“The climate and ecological crisis is worsening rapidly. So we have to celebrate with a barbecue of steaks and lobsters while planes do acrobatics in the sky. ” This ironic comment, tweeted by Swedish activist Greta Thunberg on Sunday, June 13, illustrates the disappointment of climate experts at the end of a G7 that failed to take measures commensurate with the climate emergency.
Gathered in Carbis Bay, in Cornwall (United Kingdom), the heads of state and government of seven great powers (Germany, Canada, United States, France, Italy, Japan and United Kingdom) have nevertheless recognized the need for ” act in the face of “Existential threat” driven by “Unprecedented and interdependent crises” climate change and the erosion of biodiversity. “The year 2021 should be a turning point for our planet (…), we are committed to a green revolution ”, they wrote in their joint statement published at the end of the three-day summit.
The climate and ecological crisis is rapidly escalating. G7 spends fantasy amounts on fossil fuels as CO2 emissions… https://t.co/ZkoFUmAvtv
For the first time, these nations, responsible for more than a quarter of the planet’s greenhouse gas emissions, have made a collective commitment to achieve carbon neutrality. ” later ” in 2050 and to halve their carbon emissions compared to 2010 by 2030. For the first time also, the G7 endorsed the objective of not exceeding a global warming of 1.5 ° C compared to l preindustrial era – the most ambitious limit set by the 2015 Paris climate agreement.
“Pressure on China”
This proactive speech, which reiterates commitments made individually in recent months, had been made impossible for the past four years under the American presidency of climate skeptic Donald Trump. “If we have found a common pro-climate front, the G7 has not succeeded in transforming these major climate objectives into concrete and rapid actions”, deplores Lucile Dufour, head of energy policies at the think tank International Institute for Sustainable Development (IISD).
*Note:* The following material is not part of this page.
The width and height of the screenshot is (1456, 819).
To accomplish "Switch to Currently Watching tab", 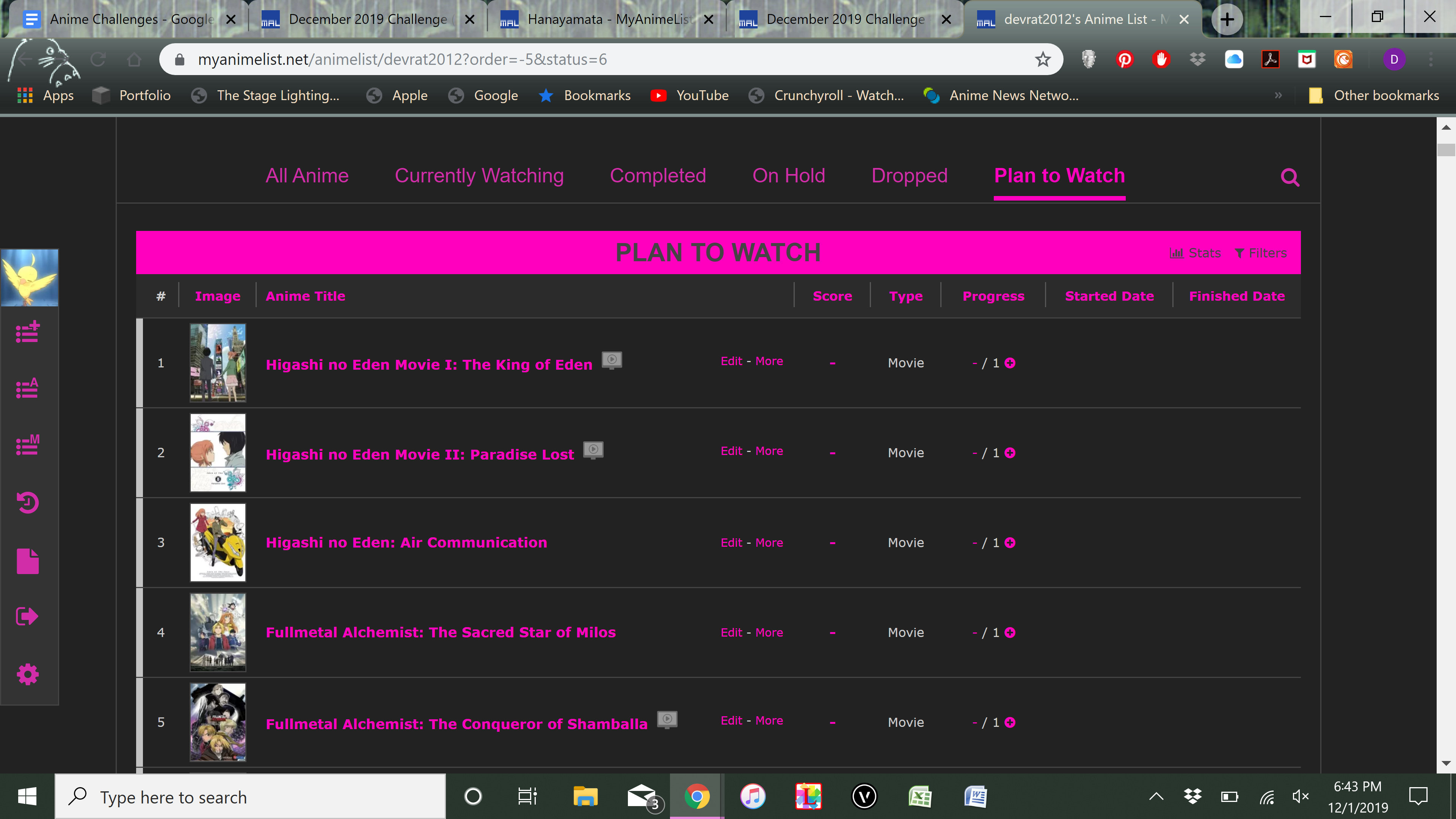I will 479,176.
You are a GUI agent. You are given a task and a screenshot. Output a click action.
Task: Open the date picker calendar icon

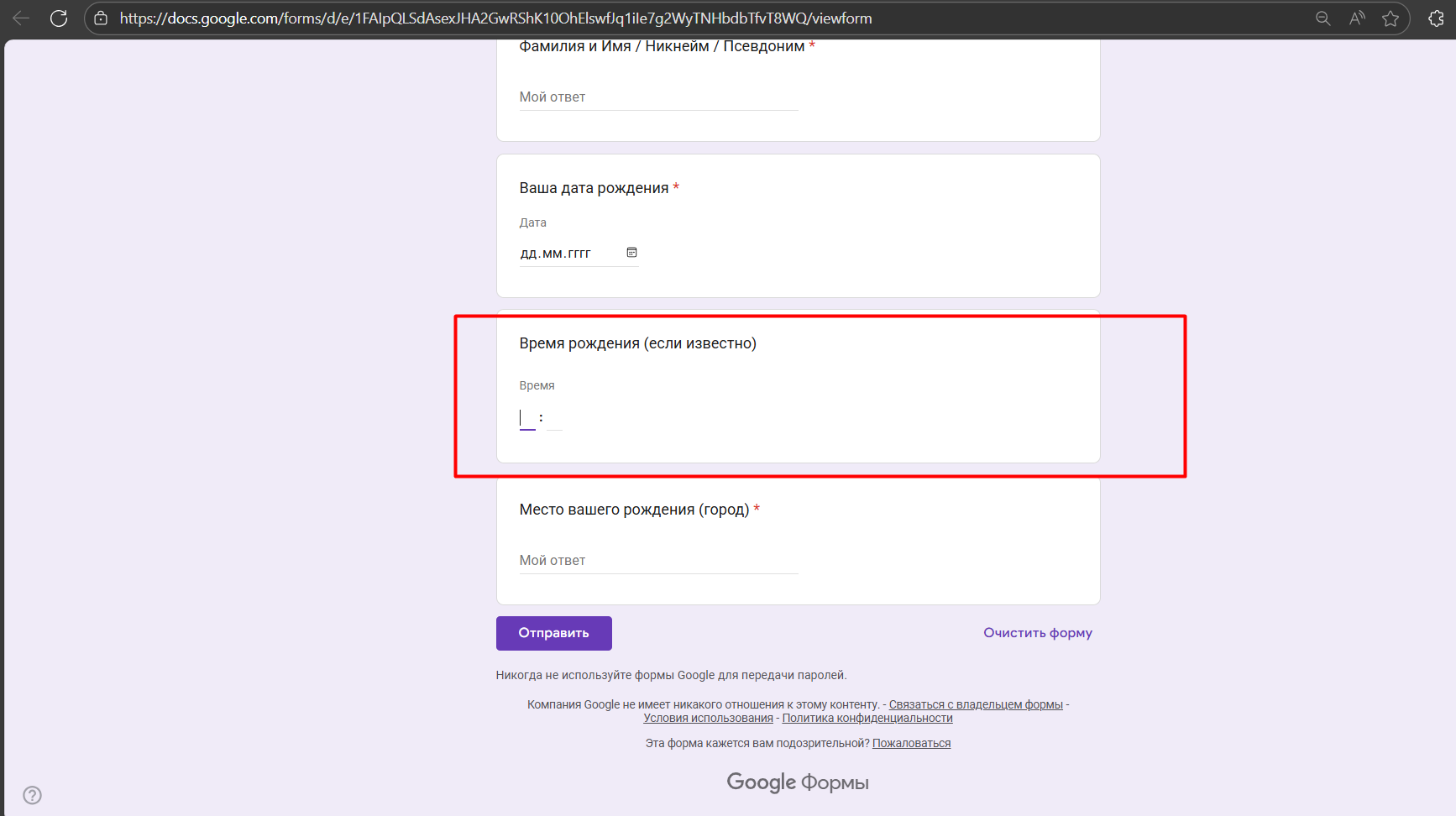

The only concrete progress concerns coal, the main source of CO emissions2. The G7 has pledged to stop funding, by the end of the year, new coal-fired power plants abroad that do not use CO capture and storage technologies.2. It will also provide $ 2 billion, by next year, to help developing countries phase out this energy. These discussions have so far been blocked by Japan, where 32% of the electricity mix comes from coal. While South Korea made a similar commitment at the climate summit organized by the United States in April, “This puts pressure on China, which remains the last big country to finance coal abroad”, specifies Armelle Le Comte, responsible for climate issues for Oxfam France.